» What is expected
The response should be an exact repetition of all the entries.

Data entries
- Opening Delimiter -

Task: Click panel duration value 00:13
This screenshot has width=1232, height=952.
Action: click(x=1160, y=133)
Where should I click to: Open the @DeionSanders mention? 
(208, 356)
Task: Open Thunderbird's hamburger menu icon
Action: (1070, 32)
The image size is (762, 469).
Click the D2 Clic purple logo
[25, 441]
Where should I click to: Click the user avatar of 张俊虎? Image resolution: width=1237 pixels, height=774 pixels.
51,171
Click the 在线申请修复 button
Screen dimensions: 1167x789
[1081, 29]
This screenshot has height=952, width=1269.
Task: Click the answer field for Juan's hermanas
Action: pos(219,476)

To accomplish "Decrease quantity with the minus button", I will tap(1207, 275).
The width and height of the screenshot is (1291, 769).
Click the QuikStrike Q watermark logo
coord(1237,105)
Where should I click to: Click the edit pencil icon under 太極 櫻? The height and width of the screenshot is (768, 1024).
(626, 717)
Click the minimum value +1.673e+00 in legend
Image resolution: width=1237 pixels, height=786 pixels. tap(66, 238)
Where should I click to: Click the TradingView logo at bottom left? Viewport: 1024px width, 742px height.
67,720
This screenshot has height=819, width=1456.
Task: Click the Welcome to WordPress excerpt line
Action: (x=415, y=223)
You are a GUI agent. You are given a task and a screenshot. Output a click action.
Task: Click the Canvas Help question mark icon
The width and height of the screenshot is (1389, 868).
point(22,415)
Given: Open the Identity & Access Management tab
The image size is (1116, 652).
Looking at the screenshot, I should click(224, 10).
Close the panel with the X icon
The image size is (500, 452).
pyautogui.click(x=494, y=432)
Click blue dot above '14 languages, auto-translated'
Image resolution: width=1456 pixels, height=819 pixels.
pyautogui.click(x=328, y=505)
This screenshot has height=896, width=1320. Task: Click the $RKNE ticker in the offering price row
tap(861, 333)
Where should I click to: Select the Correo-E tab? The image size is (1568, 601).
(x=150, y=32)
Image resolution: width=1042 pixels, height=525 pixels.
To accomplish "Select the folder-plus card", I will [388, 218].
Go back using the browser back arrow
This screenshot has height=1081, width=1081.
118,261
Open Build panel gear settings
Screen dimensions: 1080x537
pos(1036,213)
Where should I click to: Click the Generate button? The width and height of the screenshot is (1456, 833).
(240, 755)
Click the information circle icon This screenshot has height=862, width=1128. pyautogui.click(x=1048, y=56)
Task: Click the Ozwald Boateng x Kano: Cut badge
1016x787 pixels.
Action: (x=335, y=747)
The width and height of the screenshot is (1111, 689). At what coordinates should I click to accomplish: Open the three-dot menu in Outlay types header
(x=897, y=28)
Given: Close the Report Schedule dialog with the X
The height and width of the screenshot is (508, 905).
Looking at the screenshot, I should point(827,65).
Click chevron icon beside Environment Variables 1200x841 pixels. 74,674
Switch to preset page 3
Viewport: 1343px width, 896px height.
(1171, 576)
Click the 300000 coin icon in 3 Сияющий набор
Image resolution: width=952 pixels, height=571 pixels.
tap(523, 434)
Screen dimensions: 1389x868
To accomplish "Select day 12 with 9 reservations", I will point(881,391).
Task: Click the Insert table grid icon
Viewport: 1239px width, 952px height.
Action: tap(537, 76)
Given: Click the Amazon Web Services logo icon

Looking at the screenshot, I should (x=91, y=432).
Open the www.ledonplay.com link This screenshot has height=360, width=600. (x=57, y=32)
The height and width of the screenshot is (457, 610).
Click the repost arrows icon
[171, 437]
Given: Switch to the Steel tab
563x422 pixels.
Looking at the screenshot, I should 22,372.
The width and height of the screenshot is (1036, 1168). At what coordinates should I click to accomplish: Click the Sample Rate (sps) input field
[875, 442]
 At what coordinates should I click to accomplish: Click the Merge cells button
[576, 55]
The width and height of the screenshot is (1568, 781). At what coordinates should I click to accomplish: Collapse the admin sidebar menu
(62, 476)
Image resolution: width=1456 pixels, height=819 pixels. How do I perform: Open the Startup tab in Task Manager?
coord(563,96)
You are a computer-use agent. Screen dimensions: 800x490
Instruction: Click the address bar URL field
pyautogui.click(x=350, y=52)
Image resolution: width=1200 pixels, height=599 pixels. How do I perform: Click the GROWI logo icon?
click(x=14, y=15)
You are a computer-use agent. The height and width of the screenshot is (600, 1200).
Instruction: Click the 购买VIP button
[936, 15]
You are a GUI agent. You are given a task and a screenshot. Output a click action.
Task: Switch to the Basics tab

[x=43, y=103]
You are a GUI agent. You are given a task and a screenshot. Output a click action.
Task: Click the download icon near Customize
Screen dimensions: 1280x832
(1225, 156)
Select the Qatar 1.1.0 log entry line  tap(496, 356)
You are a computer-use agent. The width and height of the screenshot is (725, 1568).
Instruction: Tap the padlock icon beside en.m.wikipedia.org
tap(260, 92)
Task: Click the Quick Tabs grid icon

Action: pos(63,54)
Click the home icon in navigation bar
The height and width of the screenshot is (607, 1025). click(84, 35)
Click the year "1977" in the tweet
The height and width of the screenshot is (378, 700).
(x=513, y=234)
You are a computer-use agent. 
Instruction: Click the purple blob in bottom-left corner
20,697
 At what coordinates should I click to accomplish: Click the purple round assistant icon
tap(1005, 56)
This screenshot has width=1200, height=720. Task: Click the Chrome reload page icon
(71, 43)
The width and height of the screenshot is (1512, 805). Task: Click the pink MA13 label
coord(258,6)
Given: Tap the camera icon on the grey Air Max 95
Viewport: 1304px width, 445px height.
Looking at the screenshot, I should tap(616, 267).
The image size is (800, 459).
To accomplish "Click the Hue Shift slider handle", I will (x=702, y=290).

- Closing Delimiter -

» Answer space
Task: Click panel duration value 00:13
This screenshot has width=1232, height=952.
Action: click(x=1160, y=133)
Where should I click to: Open the @DeionSanders mention? 
(208, 356)
Task: Open Thunderbird's hamburger menu icon
Action: (1070, 32)
The image size is (762, 469).
Click the D2 Clic purple logo
[25, 441]
Where should I click to: Click the user avatar of 张俊虎? Image resolution: width=1237 pixels, height=774 pixels.
51,171
Click the 在线申请修复 button
Screen dimensions: 1167x789
[1081, 29]
This screenshot has height=952, width=1269.
Task: Click the answer field for Juan's hermanas
Action: pos(219,476)

To accomplish "Decrease quantity with the minus button", I will tap(1207, 275).
The width and height of the screenshot is (1291, 769).
Click the QuikStrike Q watermark logo
coord(1237,105)
Where should I click to: Click the edit pencil icon under 太極 櫻? The height and width of the screenshot is (768, 1024).
(626, 717)
Click the minimum value +1.673e+00 in legend
Image resolution: width=1237 pixels, height=786 pixels. tap(66, 238)
Where should I click to: Click the TradingView logo at bottom left? Viewport: 1024px width, 742px height.
67,720
This screenshot has height=819, width=1456.
Task: Click the Welcome to WordPress excerpt line
Action: (x=415, y=223)
You are a GUI agent. You are given a task and a screenshot. Output a click action.
Task: Click the Canvas Help question mark icon
The width and height of the screenshot is (1389, 868).
point(22,415)
Given: Open the Identity & Access Management tab
The image size is (1116, 652).
Looking at the screenshot, I should click(224, 10).
Close the panel with the X icon
The image size is (500, 452).
pyautogui.click(x=494, y=432)
Click blue dot above '14 languages, auto-translated'
Image resolution: width=1456 pixels, height=819 pixels.
pyautogui.click(x=328, y=505)
This screenshot has height=896, width=1320. Task: Click the $RKNE ticker in the offering price row
tap(861, 333)
Where should I click to: Select the Correo-E tab? The image size is (1568, 601).
(x=150, y=32)
Image resolution: width=1042 pixels, height=525 pixels.
To accomplish "Select the folder-plus card", I will [388, 218].
Go back using the browser back arrow
This screenshot has height=1081, width=1081.
118,261
Open Build panel gear settings
Screen dimensions: 1080x537
pos(1036,213)
Where should I click to: Click the Generate button? The width and height of the screenshot is (1456, 833).
(240, 755)
Click the information circle icon This screenshot has height=862, width=1128. pyautogui.click(x=1048, y=56)
Task: Click the Ozwald Boateng x Kano: Cut badge
1016x787 pixels.
Action: (x=335, y=747)
The width and height of the screenshot is (1111, 689). At what coordinates should I click to accomplish: Open the three-dot menu in Outlay types header
(x=897, y=28)
Given: Close the Report Schedule dialog with the X
The height and width of the screenshot is (508, 905).
Looking at the screenshot, I should point(827,65).
Click chevron icon beside Environment Variables 1200x841 pixels. 74,674
Switch to preset page 3
Viewport: 1343px width, 896px height.
(1171, 576)
Click the 300000 coin icon in 3 Сияющий набор
Image resolution: width=952 pixels, height=571 pixels.
tap(523, 434)
Screen dimensions: 1389x868
To accomplish "Select day 12 with 9 reservations", I will point(881,391).
Task: Click the Insert table grid icon
Viewport: 1239px width, 952px height.
Action: tap(537, 76)
Given: Click the Amazon Web Services logo icon

Looking at the screenshot, I should (x=91, y=432).
Open the www.ledonplay.com link This screenshot has height=360, width=600. (x=57, y=32)
The height and width of the screenshot is (457, 610).
Click the repost arrows icon
[171, 437]
Given: Switch to the Steel tab
563x422 pixels.
Looking at the screenshot, I should 22,372.
The width and height of the screenshot is (1036, 1168). At what coordinates should I click to accomplish: Click the Sample Rate (sps) input field
[875, 442]
 At what coordinates should I click to accomplish: Click the Merge cells button
[576, 55]
The width and height of the screenshot is (1568, 781). At what coordinates should I click to accomplish: Collapse the admin sidebar menu
(62, 476)
Image resolution: width=1456 pixels, height=819 pixels. How do I perform: Open the Startup tab in Task Manager?
coord(563,96)
You are a computer-use agent. Screen dimensions: 800x490
Instruction: Click the address bar URL field
pyautogui.click(x=350, y=52)
Image resolution: width=1200 pixels, height=599 pixels. How do I perform: Click the GROWI logo icon?
click(x=14, y=15)
You are a computer-use agent. The height and width of the screenshot is (600, 1200).
Instruction: Click the 购买VIP button
[936, 15]
You are a GUI agent. You are given a task and a screenshot. Output a click action.
Task: Switch to the Basics tab

[x=43, y=103]
You are a GUI agent. You are given a task and a screenshot. Output a click action.
Task: Click the download icon near Customize
Screen dimensions: 1280x832
(1225, 156)
Select the Qatar 1.1.0 log entry line  tap(496, 356)
You are a computer-use agent. The width and height of the screenshot is (725, 1568).
Instruction: Tap the padlock icon beside en.m.wikipedia.org
tap(260, 92)
Task: Click the Quick Tabs grid icon

Action: pos(63,54)
Click the home icon in navigation bar
The height and width of the screenshot is (607, 1025). click(84, 35)
Click the year "1977" in the tweet
The height and width of the screenshot is (378, 700).
(x=513, y=234)
You are a computer-use agent. 
Instruction: Click the purple blob in bottom-left corner
20,697
 At what coordinates should I click to accomplish: Click the purple round assistant icon
tap(1005, 56)
This screenshot has width=1200, height=720. Task: Click the Chrome reload page icon
(71, 43)
The width and height of the screenshot is (1512, 805). Task: Click the pink MA13 label
coord(258,6)
Given: Tap the camera icon on the grey Air Max 95
Viewport: 1304px width, 445px height.
Looking at the screenshot, I should tap(616, 267).
The image size is (800, 459).
To accomplish "Click the Hue Shift slider handle", I will (x=702, y=290).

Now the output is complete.